South Australian Coast
The South Australian branch of ACS has focused its attention on running state coastal conferences and regional workshops. The ACS SA has run successful South Australian State Coastal biennial conferences in Adelaide in 2013, 2015, 2017 and 2019 but because of COVID the next state conference has been postponed until 2024.
In 2016, the southeast town of Robe hosted the first ACS SA regional coastal workshop. There are plans to hold another ACS regional coastal workshop in Marion Bay on Yorke Peninsula, November 3-4, 2022.
Coastal Governance in SA
SA Government
South Australia has the oldest piece of dedicated coastal legislation in Australia, the Coast Protection Act 1972. Over the last 50 years, a number of attempts to review this legislation have failed and consequently, its focus remains on ‘protection’ rather than sustainable coastal management.
In 2021 the ACS made a detailed submission to the SA Parliament’s Environment and Resources Development Committee (ERDC) Inquiry into the Coast Protection Board and Legislation. The government response to the final ERDC report just prior to the 2022 SA state election basically provides support for all of the eleven recommendations in the ERDC’s final report. Given the legislation is now 50 years old, the ACS has asked the new SA Government about its timeline for the implementation of the recommendations from the ERDC Coastal Inquiry.
There are several other pieces of state government legislation that relate either directly to the coast and marine management or influence the way the coastal zone is governed. Multiple SA government agencies are responsible for administering this legislation. A summary of relevant legislation, regulations, agencies, and policies relating to the management of the South Australian coast is shown below.
The Coast Protection Act provides the head powers for the Coast Protection Board (CPB), the lead authority for coastal management in South Australia, which manages the state’s coastline and administers the Act. In setting up the CPB in 1972, the state government established a supporting agency, currently situated within the Department of Environment and Water (DEW). The CPB, supported by the agency, maintains a specific interest in coastal development, essentially with a focus on protecting planned or existing developments from coastal hazards. It has its own suite of coastal policies and certain powers of direction over development applications referred to it pursuant to the Planning, Development and Infrastructure Act 2016.
Natural Resource Management
South Australia used to have eight natural resource management (NRM) regions, under the 2005 NRM Act but this Act was repealed and replaced by the Landscapes Act 2019, administered by the State’s DEW. Under this new Act, there are now nine Landscape Regions (8 with coastlines) one of them being metropolitan (Green Adelaide).
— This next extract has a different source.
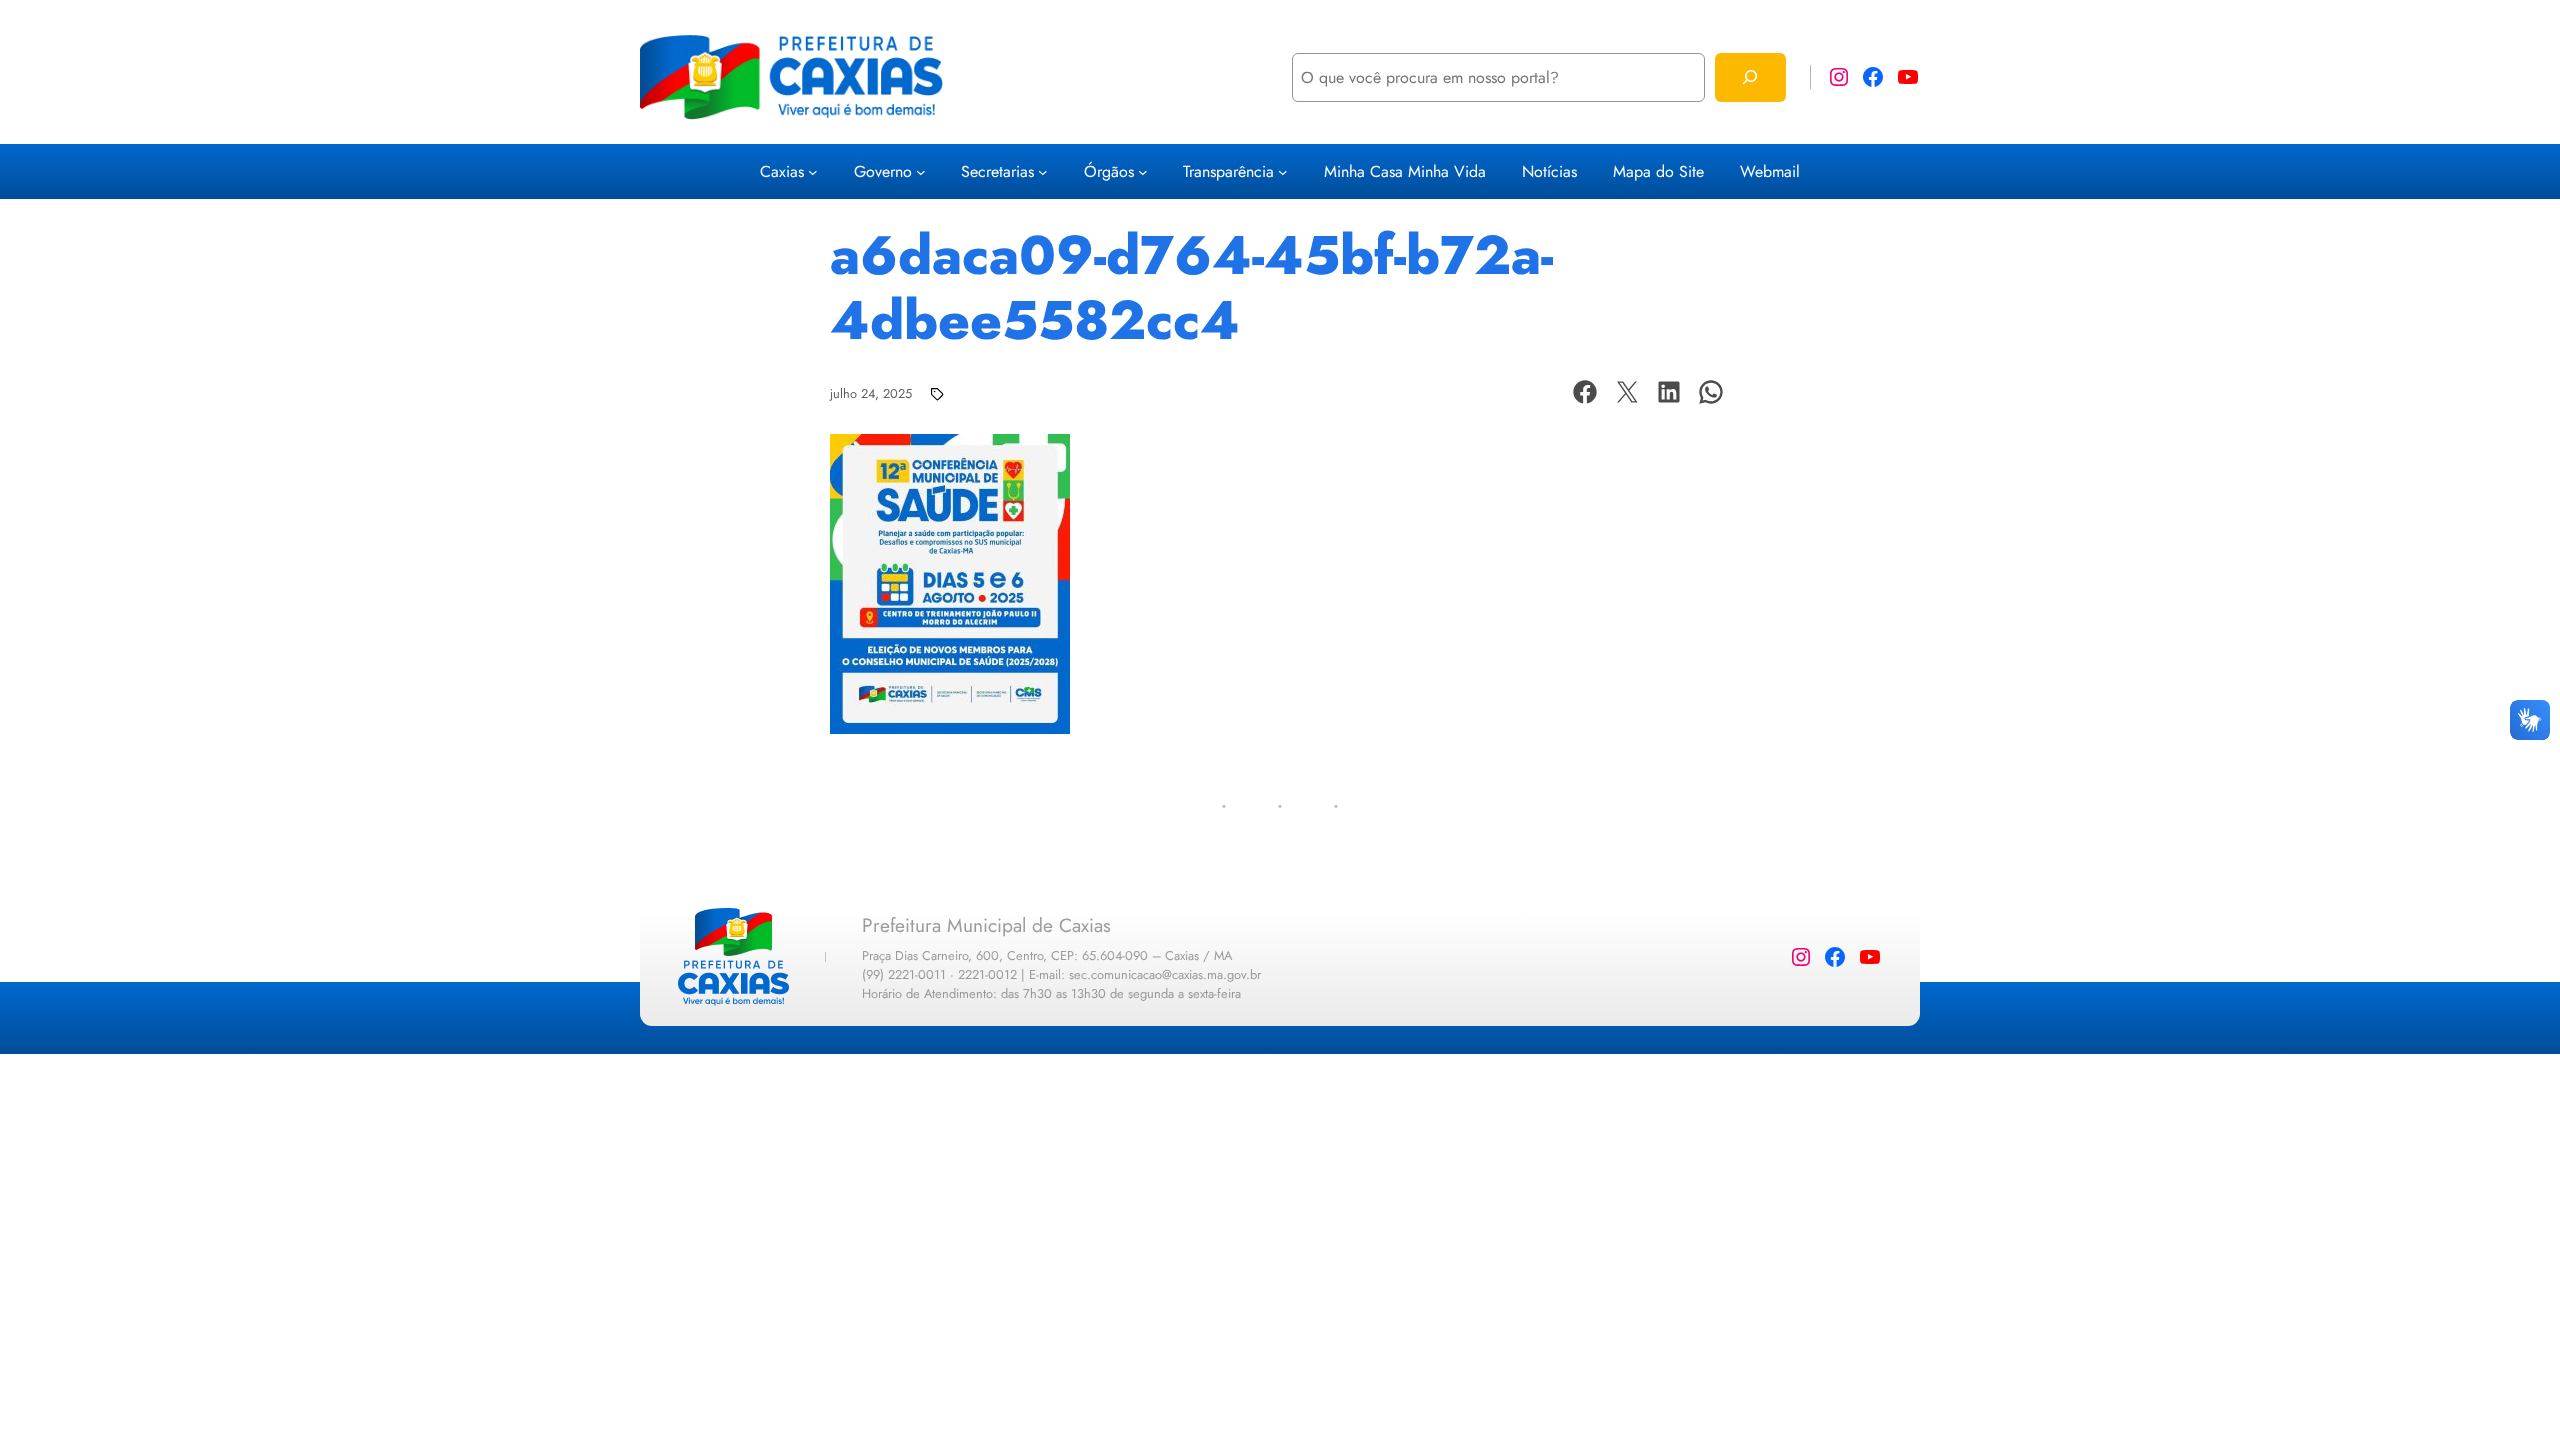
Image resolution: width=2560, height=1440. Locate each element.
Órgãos (1109, 171)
Regional Landscape Boards are statutory bodies with a mix of locally elected and government-appointed members and are subject to the direction of the environment minister. The emphasis of this program is directed toward primary productivity (and hence private interests), with significantly less emphasis on conservation than under the previous NRM Act.
Of South Australia’s 68 local government areas, 34 councils have coastlines. Local governments have ongoing relationships with the state’s Landscape Boards and the CPB. Some councils are actively progressing climate change and sea-level rise adaptation approaches individually, as regions, or in partnership with the state. In 2019 the coastal councils created the SA Coastal Councils Alliance to provide a collective local government voice on coastal matters. This is in addition to the 50 yr old Metropolitan Seaside Councils Committee (MSCC). The MSCC has recently completed a governance review. As a result of this review, a new governance framework has been recommended and it is proposed to appoint a Coastal Coordinator, based at the LGA, to progress this new framework. The Local Government Association of SA has been relatively active in terms of providing support to coastal councils for climate change adaptation.
Climate Change Adaptation
In SA adaptation to climate change at the coast is overseen by the Climate Change Branch in DEW in consultation with the CPB and the Premier’s Climate Change Council.
In line with South Australia’s adaptation framework, Prospering in Changing Climate: A Climate Change Adaptation Framework for South Australia (2012), the SA Government worked with Councils, Landscape Boards (formerly NRM Boards), Local Government Associations and Regional Development Australia to develop Regional Climate Change Adaptation Plans to support the development of locally relevant adaptation responses. Regional climate change adaptation plans were completed for all SA government regions by 2016. In 2019 the SA government released a Blue Carbon Strategy and in 2020 a Climate Change Action Plan 2021–2025.